Riding on the coattails of MainFT’s superb New titans of Wall Street series, FTAV caught up with him to learn more about the technical and physical systems that the likes of Citadel Securities and Jump Trading have used to transform financial markets. The transcript below has been edited for brevity and clarity.
FTAV: In Trading at the Speed of Light you describe high-frequency trading (HFT) as both Einsteinian and mundane. What do you mean?
DM: The Einsteinian feature is because HFT is sufficiently fast that Einstein’s postulate that the maximum speed at which a signal can travel is the speed of light in a vacuum becomes a very important practical concern in HFT.
The mundane aspect is important when studying finance. You have to pay attention to the everyday ways in which money is made, time and time and time again. In Tom Wolfe’s The Bonfire of the Vanities, someone asks, well what does daddy do? And the child’s mother says when a cake gets passed around at a birthday party from person to person and crumbs drop off the plate . . . that daddy collects those crumbs. A lot of jobs in finance have that kind of characteristic.
HFT works in much the same way. Most HFT trades are small — sometimes involving only 100 shares, which makes the average profit on each trade absolutely tiny. HFT is only remunerative if very large volumes of trades are made, which explains why the big firms are so focused on fees and costs.
FTAV: Tell me about the infrastructure that underpins HFT and the “speed race” the big firms are engaged in to eke out gains.
DM: The HFT firms all have to consider closeness to the geodesic, the shortest path on the surface of the earth between the exchanges’ data centres and their own servers. There’s a lot of jostling for microwave towers as close as possible to that geodesic.
But then there are all sorts of issues here, too. For example, the higher the frequency, the more that links become vulnerable to “rain fade” [“rain droplets are conductive, so they interact with electromagnetic fields — the field expends energy moving electrons inside the droplets, weakening itself,” as one of MacKenzie’s interviewees in the book explains].
Then there’s the issue of how you get a signal from one data centre to the other. Because of course the trading in any one data centre is going to be influenced by the trading that’s going on in others.
And then there’s the issue of what people in the business would call “fibre tail”, which is the last bit of the journey between the microwave antennas and the firm’s server. You want the signal to move as close to the speed of light in a vacuum as possible — fibre optic cables are good but aren’t fast enough because light in the core of the cable is slowed by the refractive index of the glass.
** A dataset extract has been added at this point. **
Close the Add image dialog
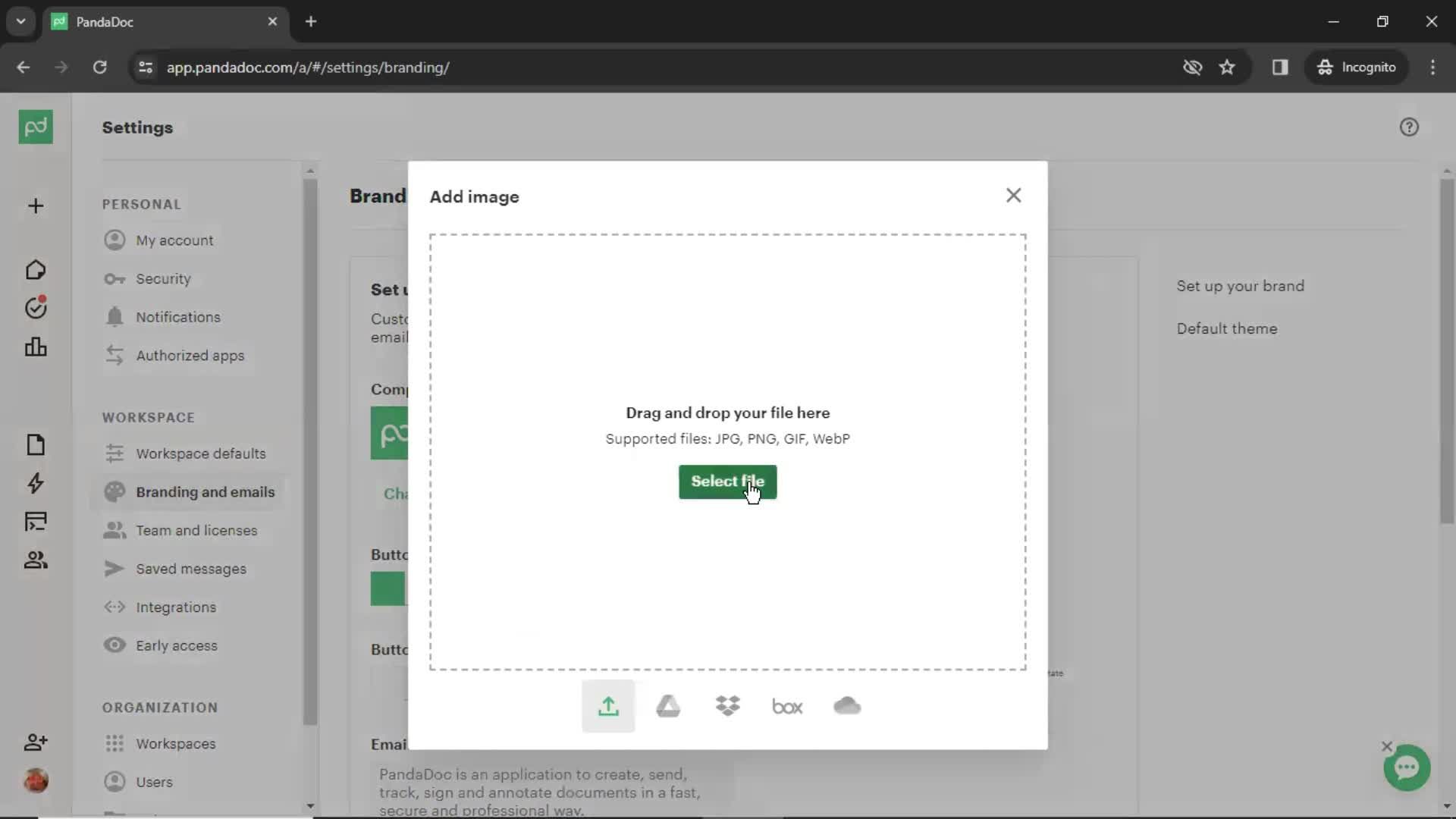 1013,195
The exchanges make sure there’s the same physical length of fibre optic cable for each trading firm. If you happen to have your serves closer to the antenna, you don’t get an advantage because your cable will be coiled so it’s the same length as everybody else’s. Even at the heart of today’s high tech markets, something as basic as the coiling of a cable is important to preserving some kind of fairness among participants.
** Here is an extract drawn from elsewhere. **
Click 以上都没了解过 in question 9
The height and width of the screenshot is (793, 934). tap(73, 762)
FTAV: You write about the importance of the futures market for HFT. Even now, prices of share-index futures in Chicago tend to move a tiny fraction of a second before corresponding movements in the prices of the underlying shares in data centres elsewhere. Why do futures move faster, and how do HFT firms leverage this to their advantage?
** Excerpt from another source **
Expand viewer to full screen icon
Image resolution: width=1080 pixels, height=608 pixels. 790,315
DM: It’s not 100 per cent clear why futures prices tend to lead the prices of the underlying stocks and particularly, and most interesting of all, the corresponding ETFs. The kind of things that people told me was that leverage is built into futures trading. Whereas in the equities market, leverage is something you have to negotiate. You have to find a prime broker or some sort of firm that will allow you leverage. And that’s more difficult.
But there’s also historically been this kind of stickiness of liquidity. That if you had a view on likely movements in aggregate movements in the US stock market, the natural place to go to try to express that view used to the Chicago Mercantile Exchange’s index futures market, because it was very liquid and liquidity is a kind of self fulfilling prophecy If a venue has got the reputation for high liquidity, then people naturally take their trades there, which makes it more liquid.
Towards the end of the interviewing [for the book], I was getting a sense that maybe liquidity in the Chicago index futures market wasn’t as good as it had been.
FTAV: You write about the differences between “market making” and “liquidity taking”, the latter of which you say is considered somehow less “moral” than the former. What did you mean by that?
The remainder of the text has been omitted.